● **YOUR INSTRUCTIONS**: Go through the data below. List every line that holds the word "dropdown".

● **MATERIAL SHOWN**:
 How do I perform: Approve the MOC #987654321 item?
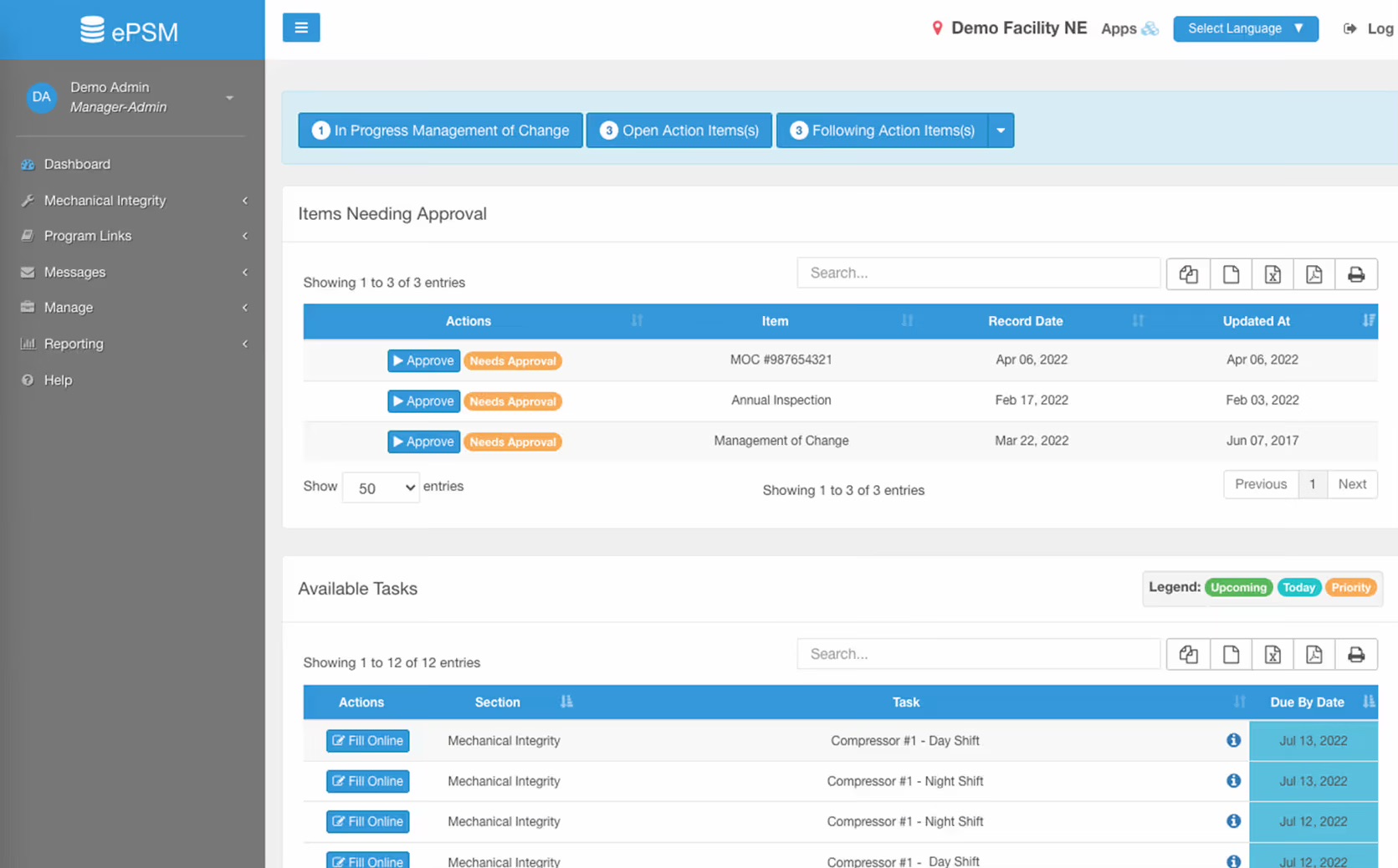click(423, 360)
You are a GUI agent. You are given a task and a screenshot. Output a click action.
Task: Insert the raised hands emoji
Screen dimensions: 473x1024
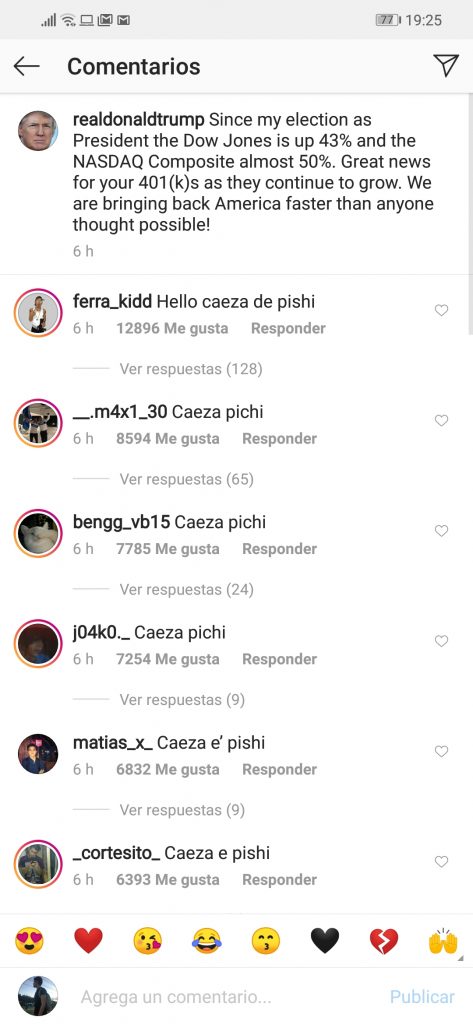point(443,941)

---

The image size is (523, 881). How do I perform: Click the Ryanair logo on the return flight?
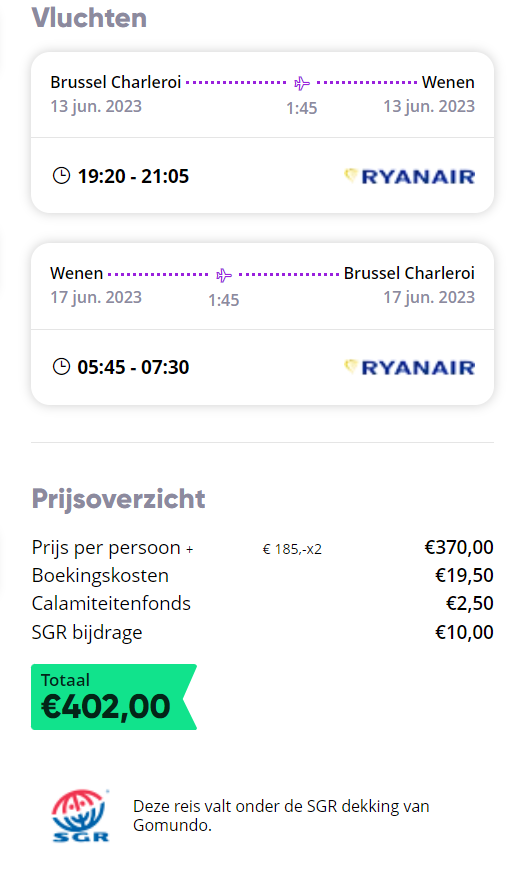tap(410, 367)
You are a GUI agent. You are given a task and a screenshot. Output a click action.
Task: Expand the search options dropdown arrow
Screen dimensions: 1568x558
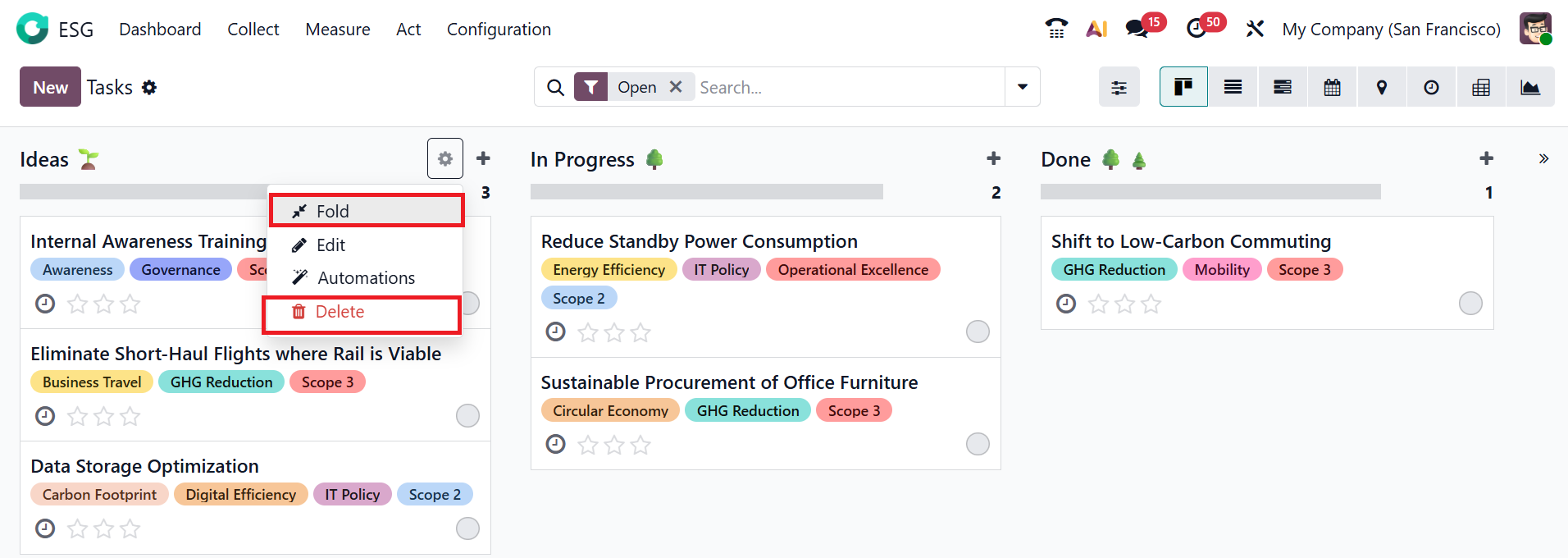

==

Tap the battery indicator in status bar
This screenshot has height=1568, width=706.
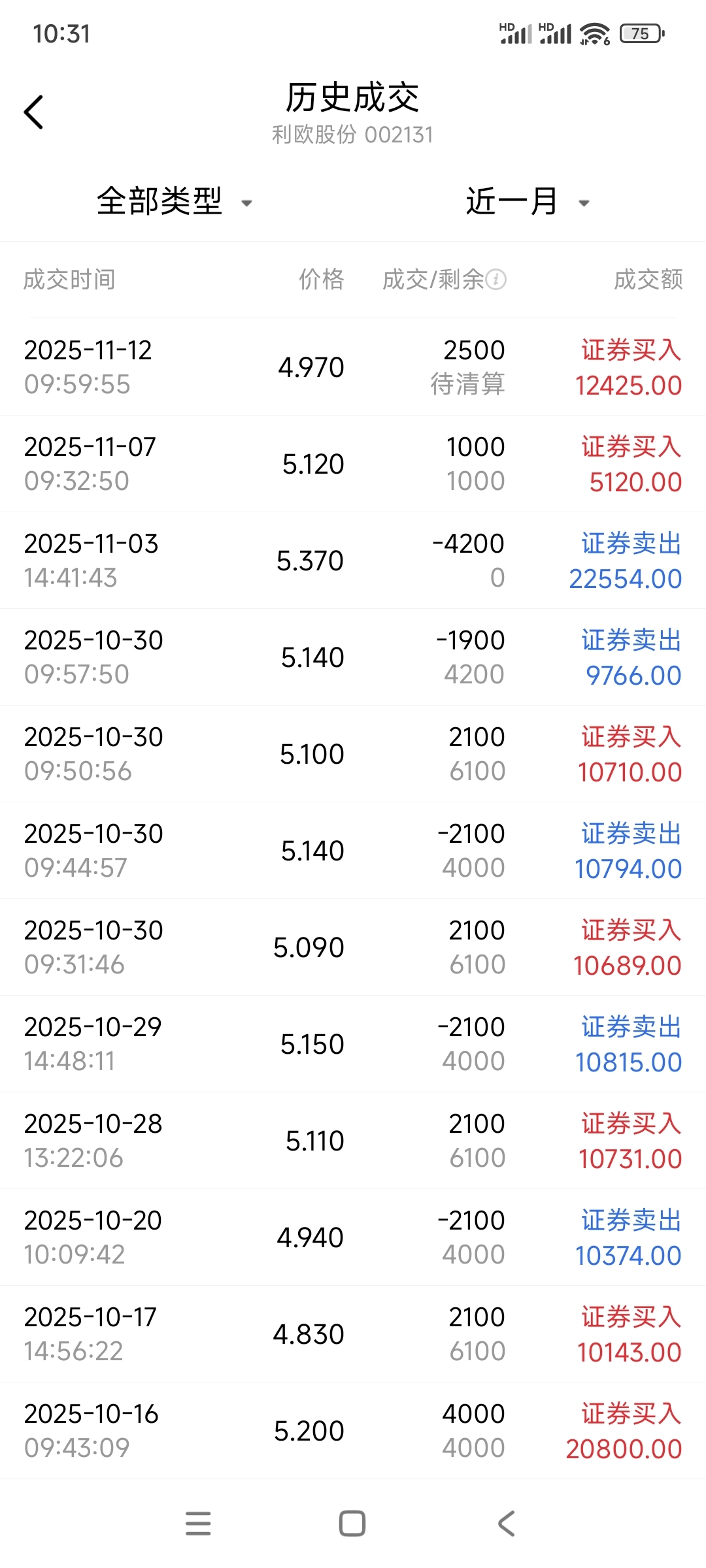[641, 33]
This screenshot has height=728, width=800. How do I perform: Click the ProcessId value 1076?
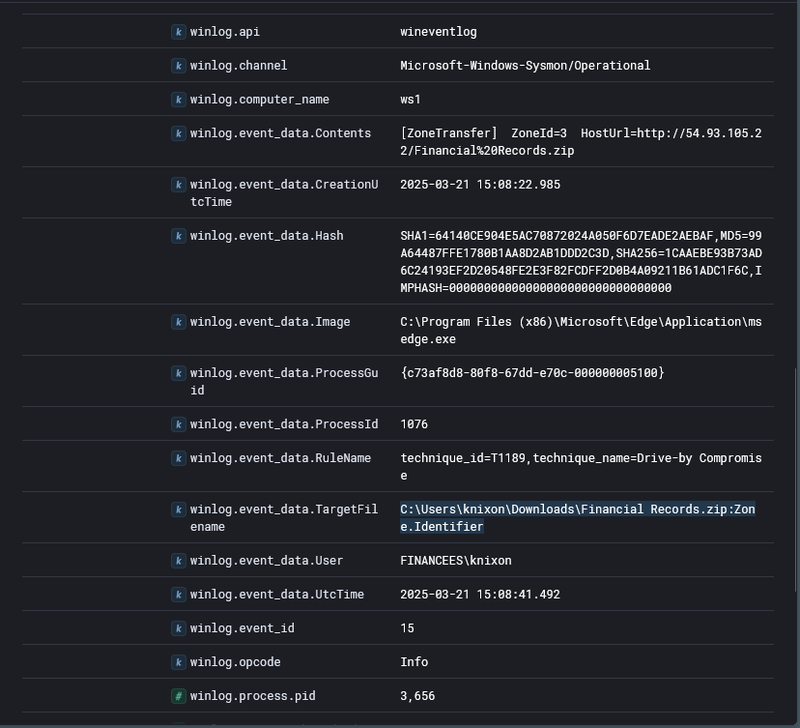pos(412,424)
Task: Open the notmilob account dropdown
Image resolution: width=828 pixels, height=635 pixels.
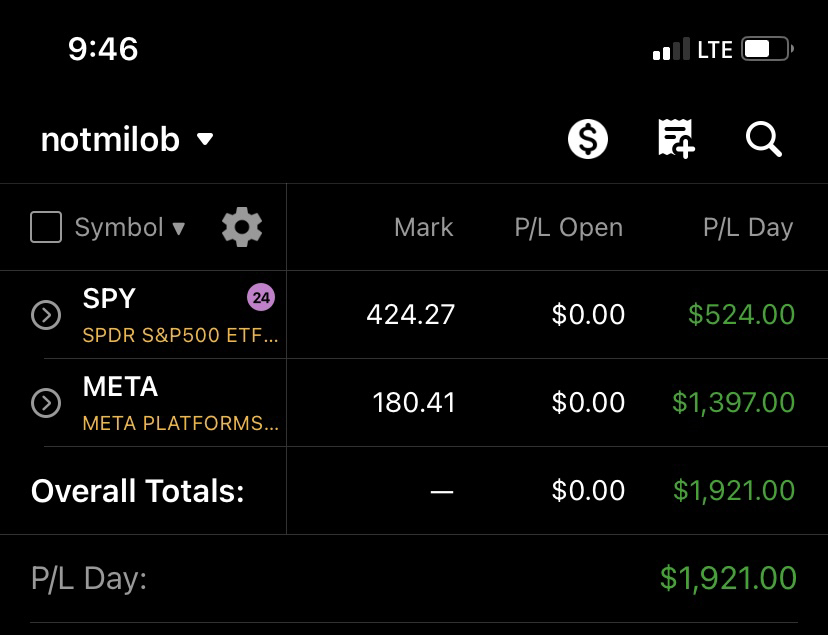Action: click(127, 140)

● **YOUR SOLUTION**:
Task: Expand the search options dropdown arrow
Task: Open the notmilob account dropdown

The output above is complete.